星氏陣営組織戦加速、小野寺氏陣営SNS活用 参院選前哨戦

 
集会で気勢を上げる星氏(右)と岸田首相=5日午後、郡山市(写真上)ゲストと共にフェイスブックによるライブ配信に臨む小野寺氏(右)=4日午後、郡山市

 「22日公示―7月10日投票」が有力視される参院選。福島選挙区(改選数1)には新人4人が立候補を予定している。自民党公認の星北斗氏(58)=公明党推薦=と、事実上の野党統一候補となる無所属の小野寺彰子氏(43)=立憲民主党推薦=による激戦が予想される中、両陣営はそれぞれの戦術で前哨戦に挑んでいる。

 自民党総裁でもある岸田文雄首相が本県入りした5日午後、星陣営は郡山市で女性と医療関係者ら計約1400人を集めた二つの集会を開いた。「子どもを地域ぐるみで育てる環境をつくる」。県医師会副会長を長く務めた星氏は、医療体制の充実や地域活性化への思いを熱く語った。

 就任以来5度目の来県となった首相は、本県復興に向けた取り組みに加え、新型コロナウイルス感染症や物価高騰対策など直面する課題に触れ「党が自信と誇りを持った立候補予定者。皆さんの力で押し上げていただきたい」と訴えた。陣営も新人の星氏を「即戦力」として支持を求める。

 県連は約140の支援・友好団体と共に組織戦を敷く。星氏は22の総支部単位で県内を3巡後、衆院選挙区単位で4巡目の訪問に入り、知名度向上を図る。元職の比例代表出馬による党内の組織体制の整備と、公明党との選挙協力により「全ての土壌が整った」と自民県連の西山尚利幹事長。「ここから相乗効果を発揮し、動きを加速させたい」と意気込む。

 「皆さんの不安を解消できるよう経験を生かして活動していきたい」。4日、郡山市の貸しイベントスペースにはラジオパーソナリティー人生の"集大成"に臨む小野寺氏の姿があった。

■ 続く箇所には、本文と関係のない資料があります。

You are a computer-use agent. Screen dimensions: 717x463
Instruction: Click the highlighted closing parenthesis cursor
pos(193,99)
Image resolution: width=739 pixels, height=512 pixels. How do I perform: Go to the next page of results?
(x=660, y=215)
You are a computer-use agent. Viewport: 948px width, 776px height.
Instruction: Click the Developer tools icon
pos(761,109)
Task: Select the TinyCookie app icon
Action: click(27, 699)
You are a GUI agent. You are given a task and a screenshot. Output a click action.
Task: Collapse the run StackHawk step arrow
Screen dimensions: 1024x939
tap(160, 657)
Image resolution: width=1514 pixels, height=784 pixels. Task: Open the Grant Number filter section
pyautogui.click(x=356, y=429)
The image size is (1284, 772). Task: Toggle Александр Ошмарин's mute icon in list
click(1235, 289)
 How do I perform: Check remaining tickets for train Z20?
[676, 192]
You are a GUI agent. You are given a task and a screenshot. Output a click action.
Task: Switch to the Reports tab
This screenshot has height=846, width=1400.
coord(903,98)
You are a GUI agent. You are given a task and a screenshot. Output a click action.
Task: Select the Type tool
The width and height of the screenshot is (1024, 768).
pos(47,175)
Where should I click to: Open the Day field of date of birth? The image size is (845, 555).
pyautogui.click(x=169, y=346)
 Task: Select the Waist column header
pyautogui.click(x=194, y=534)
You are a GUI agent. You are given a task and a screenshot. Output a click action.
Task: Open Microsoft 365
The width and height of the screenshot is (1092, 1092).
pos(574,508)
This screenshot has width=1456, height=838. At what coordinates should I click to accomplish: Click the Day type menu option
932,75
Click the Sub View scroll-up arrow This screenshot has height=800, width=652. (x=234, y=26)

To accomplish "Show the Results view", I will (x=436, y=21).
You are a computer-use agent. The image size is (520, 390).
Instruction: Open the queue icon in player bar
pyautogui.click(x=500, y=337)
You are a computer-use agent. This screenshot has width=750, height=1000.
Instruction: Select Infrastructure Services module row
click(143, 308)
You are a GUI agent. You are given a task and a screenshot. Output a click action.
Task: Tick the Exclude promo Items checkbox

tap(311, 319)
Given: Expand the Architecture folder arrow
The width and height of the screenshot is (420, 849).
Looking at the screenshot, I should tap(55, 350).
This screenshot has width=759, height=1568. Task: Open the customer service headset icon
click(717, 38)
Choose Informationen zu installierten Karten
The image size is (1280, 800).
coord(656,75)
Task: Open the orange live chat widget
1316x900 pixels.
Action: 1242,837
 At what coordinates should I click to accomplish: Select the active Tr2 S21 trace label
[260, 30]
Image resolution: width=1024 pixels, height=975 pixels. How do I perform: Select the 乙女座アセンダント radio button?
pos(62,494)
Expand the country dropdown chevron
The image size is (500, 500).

 フェイスブックを活用したライブ配信で、小野寺氏は柔らかな語り口で決意を表明した。ゲストや視聴者の悩み、生活の課題について意見を交わし「地域みんなで子育てできる環境が大切」と考えを発信した。「一人一人に寄り添って話を聞き、答えを出せるようにしたい」。参院選に向け、顔の見えないラジオでは難しかった「顔を知ってもらう」ための活動に注力する。

 野党側の動きは、立民に続いて国民民主党も小野寺氏を推薦する見通しで、社民党は県連レベルでの推薦を決めた。共産党は擁立見送りを表明し、野党統一候補としての土台は整った。それだけに「若い世代の代表として、無党派層に認知されるのがポイント」と立民県連の高橋秀樹幹事長。若者らへの浸透を重視し、従来の戦術に加え、交流サイト(SNS)などを活用した選挙戦を思い描く。

 ほかに2人出馬予定

 福島選挙区にはこのほかNHK党公認の元山形県米沢市議皆川真紀子氏(52)、政治団体「参政党」公認の会社社長窪山紗和子氏(47)が立候補を予定している。